I was aware that LAs have a role in numbering and naming new streets
but I was unaware that they assigned full addresses.

As I understand it, they only allocate full addresses in the the context of postal town system. Although postcodes make it less important that street name be unique within a postal town/London postal district, I think the local authorities still actually implement that restriction. I certainly think they will make them unique within an outbound postcode.


Perhaps someone could take pity on this poor simpleton and explain how
this works. I've grabbed my GPS, wandered down "High Street" and added
a waymark outside number 10. When I get back home how do I go about
converting this data into a full address that I can add to OSM?

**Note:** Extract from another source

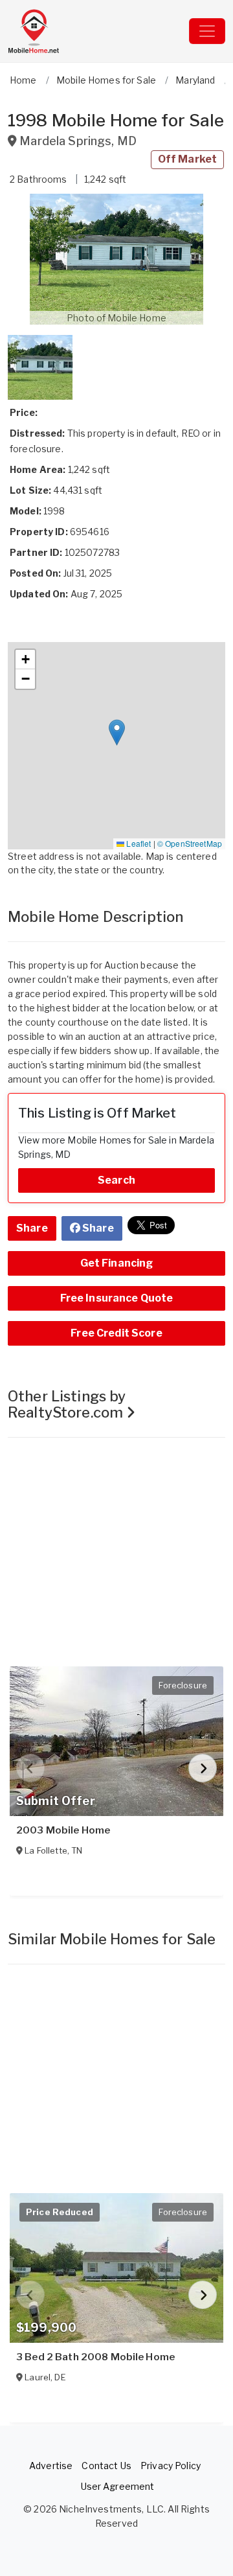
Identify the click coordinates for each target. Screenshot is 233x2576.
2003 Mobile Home (63, 1830)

You cannot use the authoritative database that the local authority uses, the NLPG, which, incidentally, includes things like sub-stations, garage blocks, and gas installations as well as postal delivery points. That's because it is a copyright and monetised database, so you basically have to rely on local knowledge. Local knowledge is an accepted source for OSM. Whilst place name signs may sometimes give a clue as to administrative boundaries, I don't think you can put total reliance on them. It is like the question with the low emission zone; signs only tell you the situation at one specific point.

In any case, if people give you a locality based, rather than postal town based address, they are likely to use estate agents' districts, for which there is probably no formal database, or historic locality names, which have no legally defined boundaries. In practice, the advent of satellite navigators probably means that the post code is what people will give, even though, if postcodes hadn't existed an OSGB, or even WGS84, grid reference would have been better suited to the purpose.

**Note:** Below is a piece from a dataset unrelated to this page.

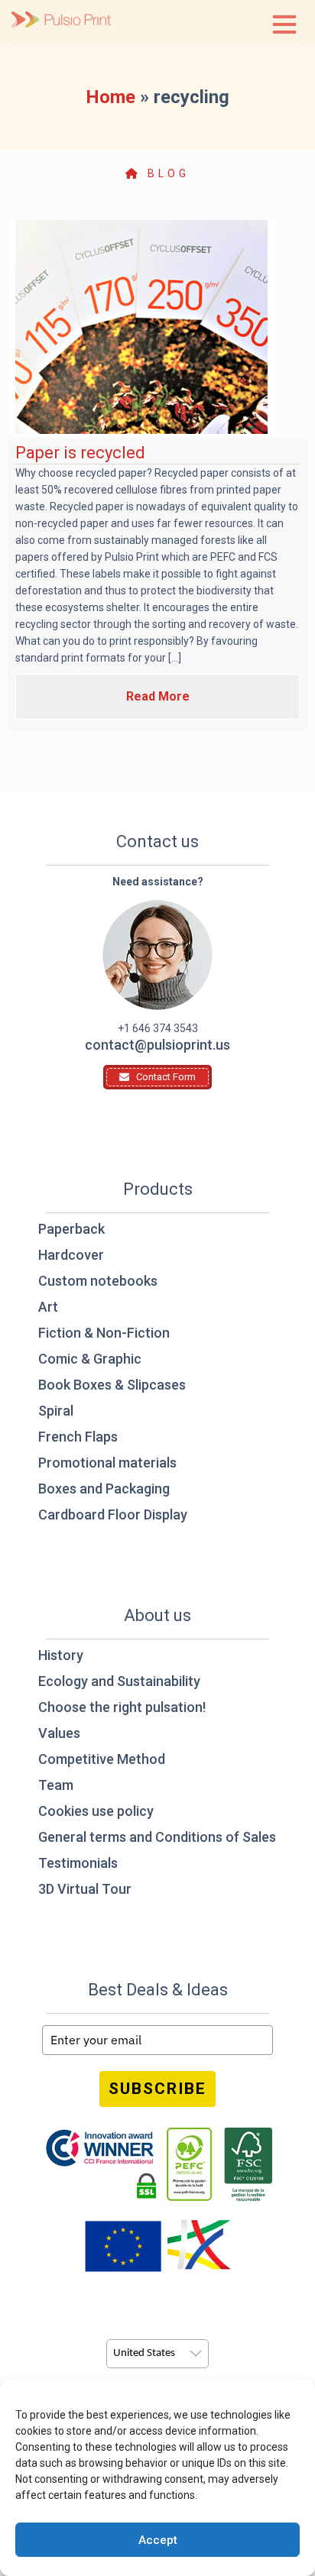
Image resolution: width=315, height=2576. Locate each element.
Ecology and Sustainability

Incidentally some local councils do, effectively, make the NLPG data for their council visible in their online query services, but you still can't use it for OSM.

Although there seems to be a big hunt on to add postcodes to OSM, because that is what the general public puts into their satellite navigators, and I suspect there are lot taken from unacceptable sources, the real holy grail would be to reconstruct the NLPG.

Looking at the specification, just linked to, it looks like RM post towns are a key piece of information. The other information is the administrative unit, which is also something you cannot get from just an on the ground survey, without asking people. I think most people only have a vague notion of the administrative unit they are in, even though it is key to local democracy.